El mundo busca incansablemente nuevas fuentes de energía afuera, y ahora nuestro propio cuerpo puede ser el santo grial.
Cada segundo liberamos una gran cantidad de calor que se pierde en el ambiente, como tener el coche en marcha en el garaje sin ir a ningún lado. ¿Estamos preparados para ser el enchufe de nuestros dispositivos?
Cómo fabricamos energía sin hacer nada
Unos científicos han confirmado algo que suena a locura, pero tiene sentido: el cuerpo humano funciona como una fuente constante de energía. Lo más interesante es que ahora han encontrado la forma de aprovechar ese calor, convirtiendo nuestra biología en un recurso tecnológico.
La idea de que el cuerpo humano funciona como un motor no es nueva, pero por fin inventaron cómo «cosechar» esa fuerza y para entender cómo nos convertimos en generadores, solo hay que mirar lo que comemos.
Básicamente, nuestro cuerpo funciona como una caldera perfecta, donde los alimentos se transforman en glucosa y otras sustancias que nos mantienen vivos.

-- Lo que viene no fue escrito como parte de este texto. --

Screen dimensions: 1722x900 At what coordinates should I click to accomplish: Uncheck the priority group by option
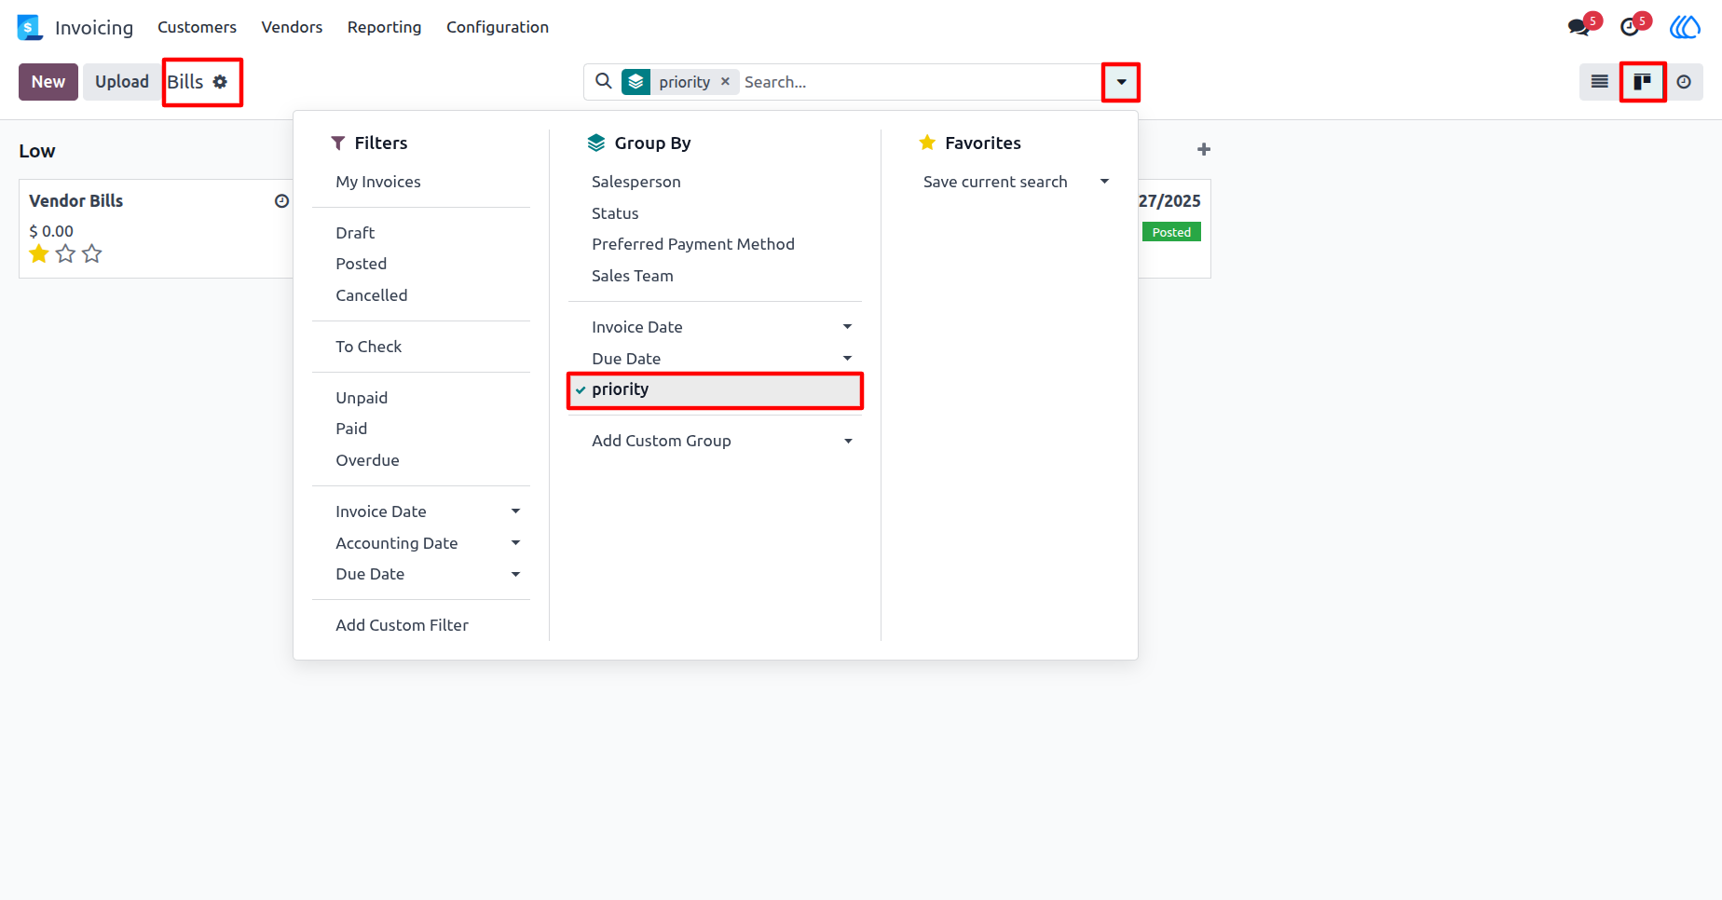(x=715, y=390)
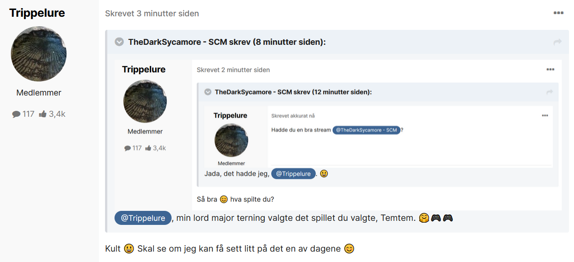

Ese movimiento no descansa ni cuando estás durmiendo. Mientras tu corazón siga latiendo y tus células estén haciendo su trabajo, vas a estar soltando esa energía al aire sin parar, un segundo tras otro, como una estufa que no tiene interruptor de apagado.
Es una potencia que siempre hemos regalado al ambiente, pero que ahora se ha vuelto un tesoro que la tecnología no piensa dejar escapar.
Nuestra piel ahora es un enchufe
Lo que los investigadores han logrado es encontrar la forma de capturar ese calor que normalmente desperdiciamos.
Esa energía simplemente se desperdiciaba, pero ahora se ha demostrado que el cuerpo humano es muy eficiente generando calor y que, si logramos almacenarlo, podría funcionar como una fuente de energía sin necesidad de enchufes ni cargadores.
Unos científicos en Seúl han desarrollado un dispositivo similar a un parche que se adhiere directamente a la piel. A diferencia de los dispositivos anteriores, que eran rígidos, esta «lámina inteligente» es flexible y no utiliza baterías.
Su truco no es crear calor, sino «empujar» el tuyo de un lado a otro del parche usando unas partículas de cobre.
Usa un diseño especial, tan ingenioso como las hojas artificiales que hacen fotosíntesis. Mediante partículas de cobre, desvía el calor del cuerpo y genera pequeñas diferencias de temperatura dentro del parche, creando un gradiente térmico que permite producir energía.
Somos la batería del futuro
Este tipo de avances apunta hacia un modelo energético más discreto e integrado en la vida diaria, en el que se aprovechen fuentes de energía ya disponibles, como el calor corporal, para reducir la dependencia de recursos como el litio o el petróleo.
Mientras unos crean baterías de agua, este avance permite que tus gadgets se «alimenten» literalmente de tu vida. No somos un cargador rápido con extremidades ni superhéroes de esos que lanzan rayos, pero lo que sí es verdad es que esa energía que te sobra pueda ser suficiente para abastecer a tu reloj o tus sensores de salud sin necesidad de recargarlos mediante enchufe.
Sin duda, este avance marcará un antes y un después en la forma de producir energía. Podríamos pasar de ser simples consumidores que dependen de un enchufe en la pared a ser productores de nuestra propia microenergía y quizá así dejemos de enfermar a nuestro planeta. Es curioso pensarlo, pero si nosotros somos la causa de muchos problemas ambientales, tal vez también podamos ser parte de la solución aprovechando la energía que llevamos dentro.